Poco saben que la caída del Muro de Berlín diezmó la población de gatos en Cuba. Es una consecuencia que, en un futuro, estudiaremos en historia. Por ahora, basta con ver La Muerte del gato, un cortometraje que Lilo Vilaplana concibió acerca de ese fenómeno que alteró el equilibrio biológico nacional.
Tres amigos planean en un solar de Centro Habana (con sus ruinas y su decadencia) la cacería del gato de su vecina para asarlo entre tragos de ron peleón y los dolores de una vida que sobrellevan a duras penas. Es un drama cotidiano que dura ya más de medio siglo en Cuba, y que a Lilo Vilaplana le han bastado 27 minutos para contarlo.
Pero aún más, lleno de matices psicológicos y una carga existencial que carcome a sus tres protagonistas, La Muerte del gato bucea sobre esas tres existencias miserables en las aguas turbia y escabrosas de una sociedad tan deteriora como los escenarios en donde se desarrolla la trama.
Hay un sorpresa final. Todo fue filmado en el colonial barrio de La Candelaria, en Bogotá, una ciudad donde Lilo lleva años dirigiendo televisión (es célebre en EEUU y Latinoamérica la serie El Capo, que dirigió para la cadena Mundo Fox). Sólo conversando con él, es posible concebir de qué modo ingenioso pudieron reproducir en La Candelaria, las calles, los pisos, los solares populosos de La Habana, los detalles en las botellas de ron cubano y todo lo que se ve en el filme, de modo tal que nadie podría imaginarse que esas imágenes legítimamente habaneras, se hicieran tan lejos de la isla. La maestría de Vilaplana tiene, además, la curiosidad del relojero, esa paciencia de observar con cautela los detalles y reacomodarlo todo para que no falle, en 27 minutos de película, ni el más mínimo instante por donde pase de soslayo la cámara.
Pero Lilo tuvo la suerte de su lado. Paralelamente a su trabajo de dirección, logró reunir a un equipo de actores exclusivos. Alberto Pujol, Jorge Perugorría, Bárbaro Marín y Coralita Veloz terminan por garantizar el éxito de este cortometraje y la categoría que le ha otorgado la crítica (participó en el Festival de Cannes preseleccionado para su exhibición). Los roles de Pujol, Perugorría y Marín, como Raúl, Camilo y Armando, los tres amigos cazadores que sostienen el cuento, exigió de ellos meter en tan corto tiempo una complejidad psicológica que sólo actores de ese calibre pueden hacerlo.

★ ★ ★ ★ ★

**Tareas**
**A.** Vuelve a escribir del texto sobre La Muerte del gato el fragmento que va desde "Tres amigos planean" hasta "desarrolla la trama.", incluidas ambas partes.
**B.** Según el texto sobre La Muerte del gato, ¿en qué barrio de Bogotá se filmó el cortometraje?
Las filas vienen de otra fuente.

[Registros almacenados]
★ ★ ★ ★ ★

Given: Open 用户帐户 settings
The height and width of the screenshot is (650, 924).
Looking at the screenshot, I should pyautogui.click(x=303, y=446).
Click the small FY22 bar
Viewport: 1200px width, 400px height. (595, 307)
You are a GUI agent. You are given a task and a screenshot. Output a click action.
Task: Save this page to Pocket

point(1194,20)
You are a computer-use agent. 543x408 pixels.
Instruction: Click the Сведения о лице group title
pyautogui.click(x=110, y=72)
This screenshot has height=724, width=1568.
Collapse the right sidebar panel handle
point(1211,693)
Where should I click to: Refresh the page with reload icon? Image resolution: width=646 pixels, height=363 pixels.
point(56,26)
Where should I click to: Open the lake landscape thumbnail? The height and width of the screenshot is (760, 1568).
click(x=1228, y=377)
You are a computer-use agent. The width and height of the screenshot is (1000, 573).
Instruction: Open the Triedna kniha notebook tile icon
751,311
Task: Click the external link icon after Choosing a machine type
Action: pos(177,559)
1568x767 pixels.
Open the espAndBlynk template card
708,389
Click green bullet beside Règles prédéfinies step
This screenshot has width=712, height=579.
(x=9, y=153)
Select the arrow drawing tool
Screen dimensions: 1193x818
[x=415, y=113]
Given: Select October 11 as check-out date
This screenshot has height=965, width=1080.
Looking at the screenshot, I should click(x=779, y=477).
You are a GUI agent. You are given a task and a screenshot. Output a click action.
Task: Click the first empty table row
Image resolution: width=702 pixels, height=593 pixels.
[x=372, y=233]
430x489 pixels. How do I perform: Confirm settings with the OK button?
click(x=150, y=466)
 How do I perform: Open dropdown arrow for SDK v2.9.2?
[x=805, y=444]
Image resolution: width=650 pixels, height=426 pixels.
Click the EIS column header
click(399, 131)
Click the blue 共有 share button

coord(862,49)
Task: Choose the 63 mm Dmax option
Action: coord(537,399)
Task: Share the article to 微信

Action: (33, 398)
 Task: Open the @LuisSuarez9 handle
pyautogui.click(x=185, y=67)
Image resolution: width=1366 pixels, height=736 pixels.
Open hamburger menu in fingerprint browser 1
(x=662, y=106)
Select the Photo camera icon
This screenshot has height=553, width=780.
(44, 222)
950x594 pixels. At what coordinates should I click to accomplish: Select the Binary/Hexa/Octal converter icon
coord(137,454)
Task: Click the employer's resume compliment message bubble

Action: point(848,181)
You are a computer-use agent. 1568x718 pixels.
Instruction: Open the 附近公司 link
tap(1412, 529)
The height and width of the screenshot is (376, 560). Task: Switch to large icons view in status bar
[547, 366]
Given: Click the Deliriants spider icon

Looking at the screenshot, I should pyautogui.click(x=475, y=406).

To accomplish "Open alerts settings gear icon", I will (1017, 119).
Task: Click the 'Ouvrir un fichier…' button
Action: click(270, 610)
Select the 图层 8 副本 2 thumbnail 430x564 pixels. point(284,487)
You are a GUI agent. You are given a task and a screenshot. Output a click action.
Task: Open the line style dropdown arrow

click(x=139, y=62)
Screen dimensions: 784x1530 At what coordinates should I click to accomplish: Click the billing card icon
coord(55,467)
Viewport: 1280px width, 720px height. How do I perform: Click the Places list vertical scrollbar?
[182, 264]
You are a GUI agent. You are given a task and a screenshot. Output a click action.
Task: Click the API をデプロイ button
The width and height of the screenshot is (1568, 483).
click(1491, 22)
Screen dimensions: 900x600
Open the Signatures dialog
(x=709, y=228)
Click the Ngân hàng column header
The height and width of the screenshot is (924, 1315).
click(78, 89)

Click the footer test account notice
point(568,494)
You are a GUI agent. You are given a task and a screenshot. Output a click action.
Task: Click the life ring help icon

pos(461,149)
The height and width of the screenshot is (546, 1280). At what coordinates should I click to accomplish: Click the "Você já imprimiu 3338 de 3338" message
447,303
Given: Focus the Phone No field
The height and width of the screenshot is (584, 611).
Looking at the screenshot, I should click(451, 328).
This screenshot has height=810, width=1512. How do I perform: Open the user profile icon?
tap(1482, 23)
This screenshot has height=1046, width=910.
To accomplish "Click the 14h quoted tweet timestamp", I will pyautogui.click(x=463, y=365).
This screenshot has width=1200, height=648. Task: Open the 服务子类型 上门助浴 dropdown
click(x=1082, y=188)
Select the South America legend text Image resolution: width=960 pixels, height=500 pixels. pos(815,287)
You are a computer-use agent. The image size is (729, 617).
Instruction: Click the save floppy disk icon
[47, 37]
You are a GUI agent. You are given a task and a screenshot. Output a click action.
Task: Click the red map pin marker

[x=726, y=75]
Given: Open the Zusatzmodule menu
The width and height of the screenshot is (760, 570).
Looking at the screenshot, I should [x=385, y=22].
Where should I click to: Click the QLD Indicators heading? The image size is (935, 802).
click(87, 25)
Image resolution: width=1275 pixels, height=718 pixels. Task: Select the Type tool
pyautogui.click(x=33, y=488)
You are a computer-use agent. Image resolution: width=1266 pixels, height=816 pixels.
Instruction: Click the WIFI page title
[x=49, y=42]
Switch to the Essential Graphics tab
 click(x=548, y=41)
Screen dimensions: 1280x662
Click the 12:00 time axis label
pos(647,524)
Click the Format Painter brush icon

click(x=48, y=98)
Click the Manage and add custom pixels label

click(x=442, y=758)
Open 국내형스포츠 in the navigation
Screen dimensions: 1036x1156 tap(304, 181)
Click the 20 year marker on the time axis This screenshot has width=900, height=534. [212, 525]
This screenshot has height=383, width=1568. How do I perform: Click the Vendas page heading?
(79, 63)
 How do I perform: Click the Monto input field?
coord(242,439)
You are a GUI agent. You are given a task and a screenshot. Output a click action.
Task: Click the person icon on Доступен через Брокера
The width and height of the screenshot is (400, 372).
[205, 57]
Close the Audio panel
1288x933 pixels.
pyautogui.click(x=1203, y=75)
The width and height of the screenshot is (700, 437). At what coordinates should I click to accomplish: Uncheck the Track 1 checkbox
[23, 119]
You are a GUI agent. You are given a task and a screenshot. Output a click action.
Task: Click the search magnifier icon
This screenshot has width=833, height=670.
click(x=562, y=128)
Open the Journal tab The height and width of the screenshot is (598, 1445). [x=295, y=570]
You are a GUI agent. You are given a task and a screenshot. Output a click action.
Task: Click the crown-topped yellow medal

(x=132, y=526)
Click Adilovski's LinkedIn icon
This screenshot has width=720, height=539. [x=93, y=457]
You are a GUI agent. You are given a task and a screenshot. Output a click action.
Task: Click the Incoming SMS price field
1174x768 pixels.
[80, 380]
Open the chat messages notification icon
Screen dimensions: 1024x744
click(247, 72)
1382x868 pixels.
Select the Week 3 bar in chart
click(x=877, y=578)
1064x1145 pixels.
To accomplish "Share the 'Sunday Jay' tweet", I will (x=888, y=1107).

★ ★ ★ ★ ★

**Soluciones**
**A.**
Tres amigos planean en un solar de Centro Habana (con sus ruinas y su decadencia) la cacería del gato de su vecina para asarlo entre tragos de ron peleón y los dolores de una vida que sobrellevan a duras penas. Es un drama cotidiano que dura ya más de medio siglo en Cuba, y que a Lilo Vilaplana le han bastado 27 minutos para contarlo.
Pero aún más, lleno de matices psicológicos y una carga existencial que carcome a sus tres protagonistas, La Muerte del gato bucea sobre esas tres existencias miserables en las aguas turbia y escabrosas de una sociedad tan deteriora como los escenarios en donde se desarrolla la trama.

**B.** En el colonial barrio de La Candelaria.